Todo cuanto hemos conseguido como especie, en tanto que civilización, lo hemos obtenido en lucha constante contra nuestra propia pulsión de muerte, esa materia oscura que puebla los confines del universo y que late en nuestra psique. Él, con otras palabras, así nos lo describe:

…de la misma forma que en el mundo material todo cuerpo tiene asociado una masa, en el Mi (Mundo interior) todo intangible tiene asociado una emoción, que puede ser apenas perceptible o muy intensa e incluso devastadora.

Esa energía «devastadora», tan presente a veces en la naturaleza, se halla particularmente viva en nuestro inconsciente. Es la energía propia del estallido del volcán, del huracán o el maremoto, por citar solo algunos ejemplos; es la misma energía que impulsa al hombre a destruir todo cuanto ha levantado con su propio esfuerzo a lo largo de siglos. Es, qué duda cabe, la que rige los destinos de la muerte y que, activa, genera un campo gravitacional que engulle todo cuanto atrapa en su devenir. Esa es, aun cuando no podamos verla, nuestra región más turbulenta, en sintonía con la materia oscura del universo. Así, al menos, lo deduzco de estos dos párrafos que Gracián nos da en su texto:

Cuando no podemos ver el objeto material al que está asociada una masa hablamos de materia oscura. No podemos ver esa materia, pero sí medir el campo gravitatorio que genera, lo que nos permite afirmar con rotundidad que está ahí, en alguna parte, aunque no podamos verla.

El Mi (Mundo interior) tiene también su parte oscura.

De ahí, pues, que acontecimientos trascendentes, personajes históricos, situaciones inquietantes o fenómenos extraños adquieran esa falsa apariencia de la que nos habla, una vez más, Luis Cernuda: formas opacas que, copiando luz ajena, parecen luminosas, y cuyo propósito no es otro que el de absorber nuestra energía vital para sepultarla en los abismos del Estigia.

Es una lección que, en efecto, aprendemos con dolor a lo largo de la vida para lidiar con la muerte, al acecho siempre. Sin embargo, nuestra humanidad, en un canto sempiterno, se ha construido en lucha abierta contra esa pulsión, y, al sublimarla, ha sido capaz de dar lo mejor de sí misma a través de frutos que no son sino jalones de su más noble estirpe: el arte, la luz de la palabra, las mil y un formas de encauzar los rostros ctónicos del tiempo. En definitiva, la cultura; sin la cual ninguna estructura humana podría sostenerse sobre la faz de la tierra.

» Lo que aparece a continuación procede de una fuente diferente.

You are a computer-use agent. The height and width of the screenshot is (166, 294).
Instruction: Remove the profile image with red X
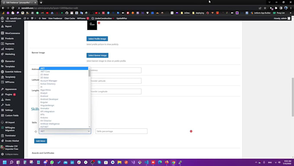click(99, 23)
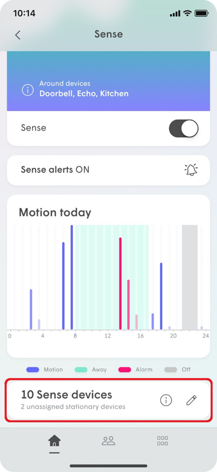The image size is (217, 472).
Task: Switch to the People tab
Action: [x=108, y=441]
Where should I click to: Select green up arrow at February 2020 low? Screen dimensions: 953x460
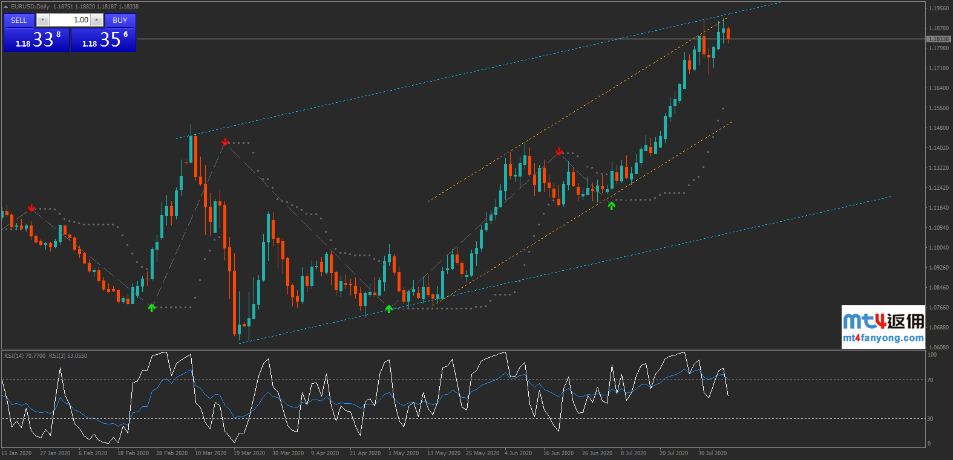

Todas esas conquistas —como lo es, sin duda, la experiencia que nos ofrece Enrique Gracián a lo largo de su obra—, no son sino luminosos recuerdos de la materia oscura, es decir, rutilantes victorias arrancadas, con trabajo paciente y fervor renovado, a la callada fatalidad de la muerte.

Notas

Gracián, E. (2020). Construir el mundo. Barcelona: Editorial Arpa.
García Calvo, A. (1980). Sermón de ser y no ser. Madrid: Editorial Lucina, cuarta edición.